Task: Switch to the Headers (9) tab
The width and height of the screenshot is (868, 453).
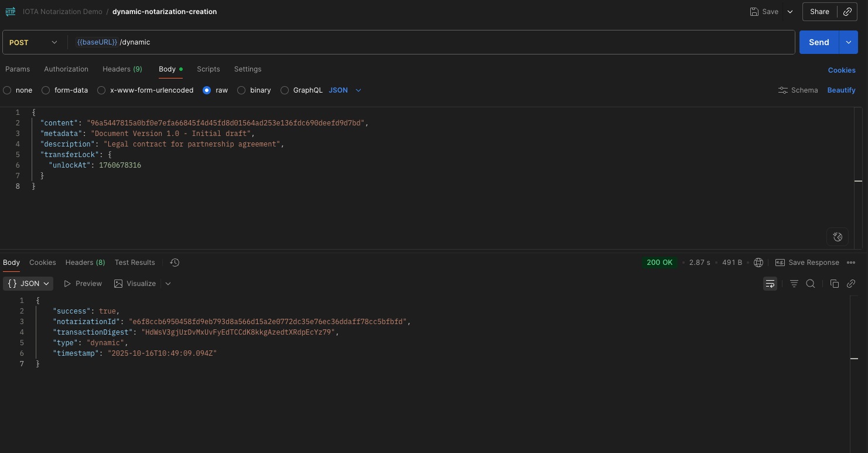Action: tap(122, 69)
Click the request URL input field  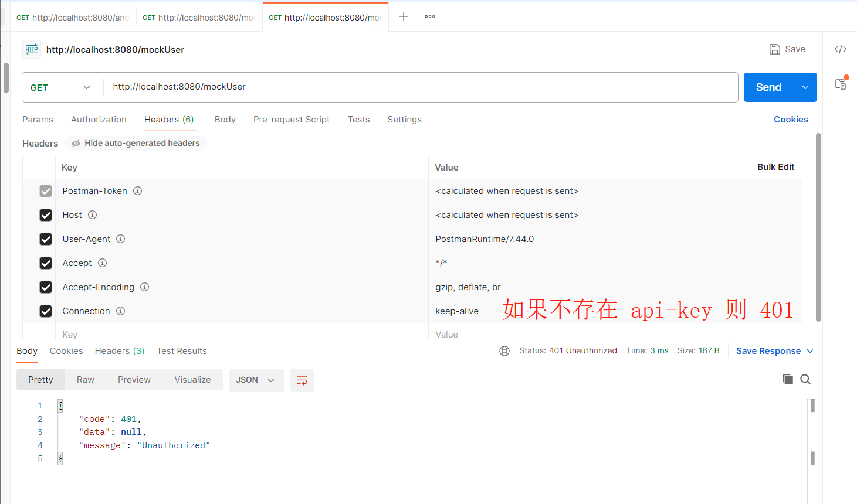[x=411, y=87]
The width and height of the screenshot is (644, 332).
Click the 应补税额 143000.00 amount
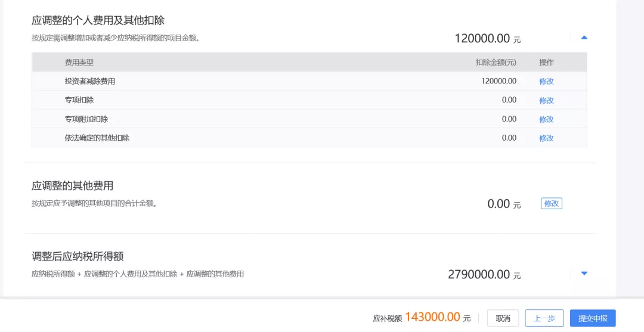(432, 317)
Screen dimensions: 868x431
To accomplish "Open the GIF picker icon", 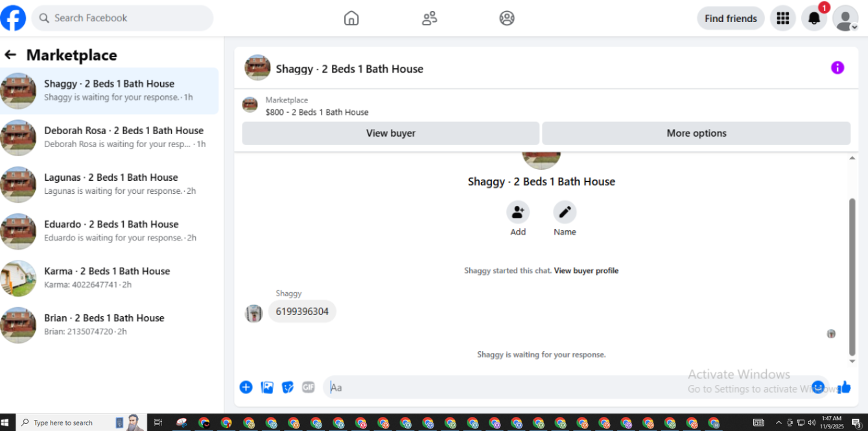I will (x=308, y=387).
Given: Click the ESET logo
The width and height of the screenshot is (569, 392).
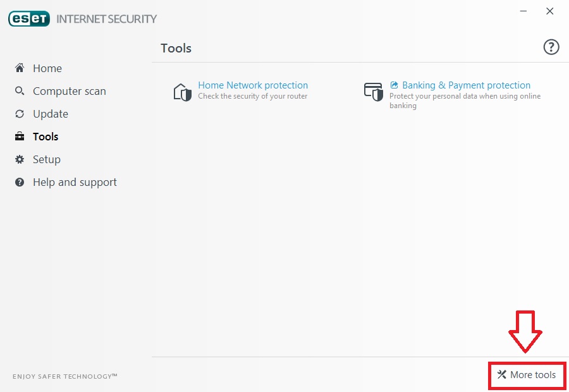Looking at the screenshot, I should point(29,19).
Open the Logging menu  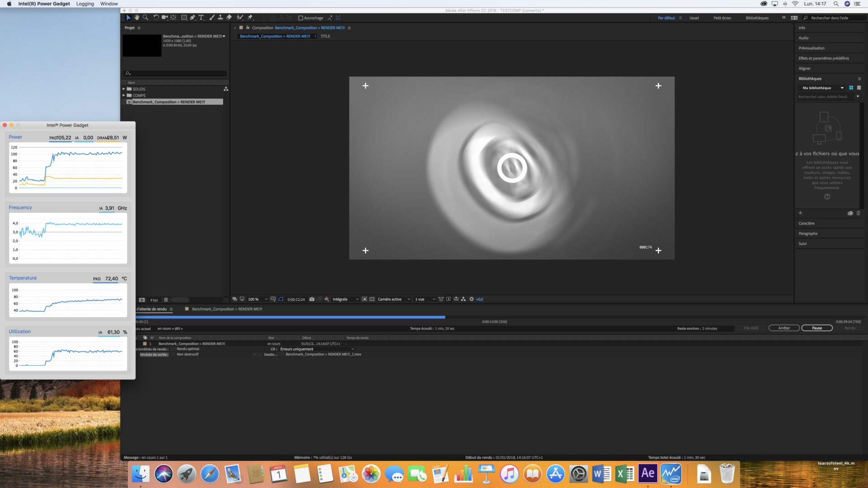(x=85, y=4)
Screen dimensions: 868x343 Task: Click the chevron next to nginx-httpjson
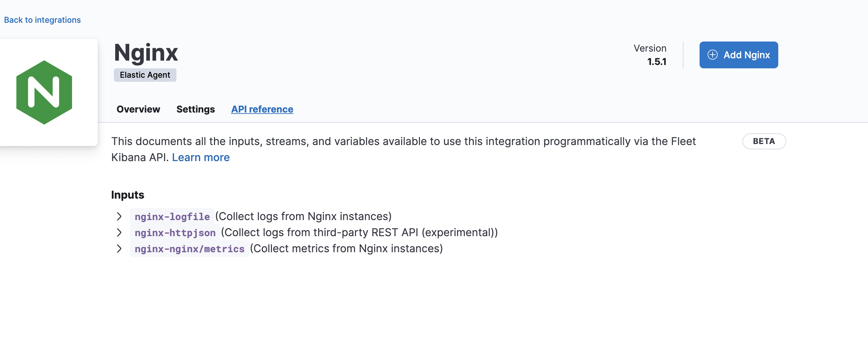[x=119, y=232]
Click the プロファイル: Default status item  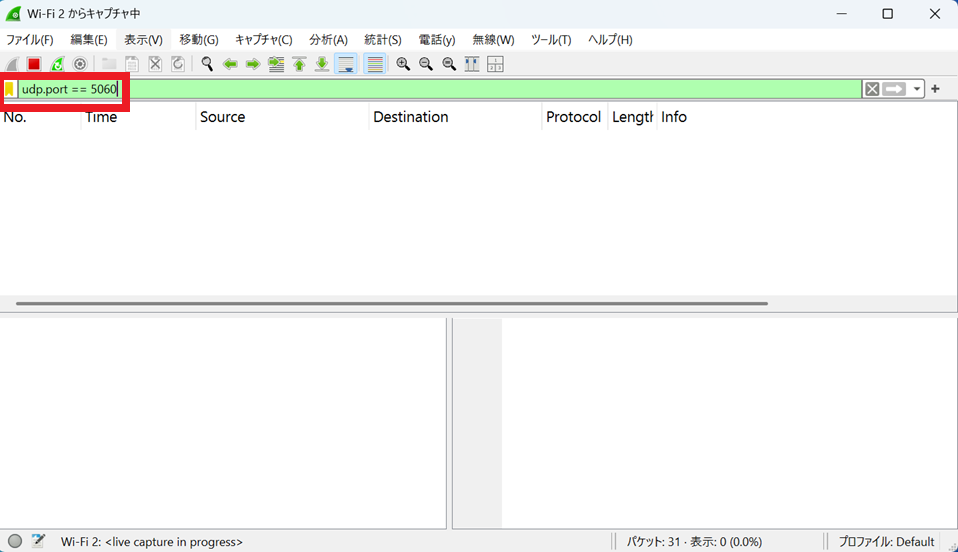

######

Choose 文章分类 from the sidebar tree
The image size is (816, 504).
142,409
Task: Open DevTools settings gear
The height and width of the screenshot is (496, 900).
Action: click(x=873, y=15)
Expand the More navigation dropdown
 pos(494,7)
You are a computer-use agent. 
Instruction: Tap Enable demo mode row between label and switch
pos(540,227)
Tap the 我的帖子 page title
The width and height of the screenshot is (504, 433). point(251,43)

######

### TO DO
Write out the material word for word, from the line containing "Expand the More navigation dropdown" through the line containing "The width and height of the screenshot is (504, 433).".

### RESPONSE FOR THIS EXERCISE
Expand the More navigation dropdown
 pos(494,7)
You are a computer-use agent. 
Instruction: Tap Enable demo mode row between label and switch
pos(540,227)
Tap the 我的帖子 page title
The width and height of the screenshot is (504, 433). point(251,43)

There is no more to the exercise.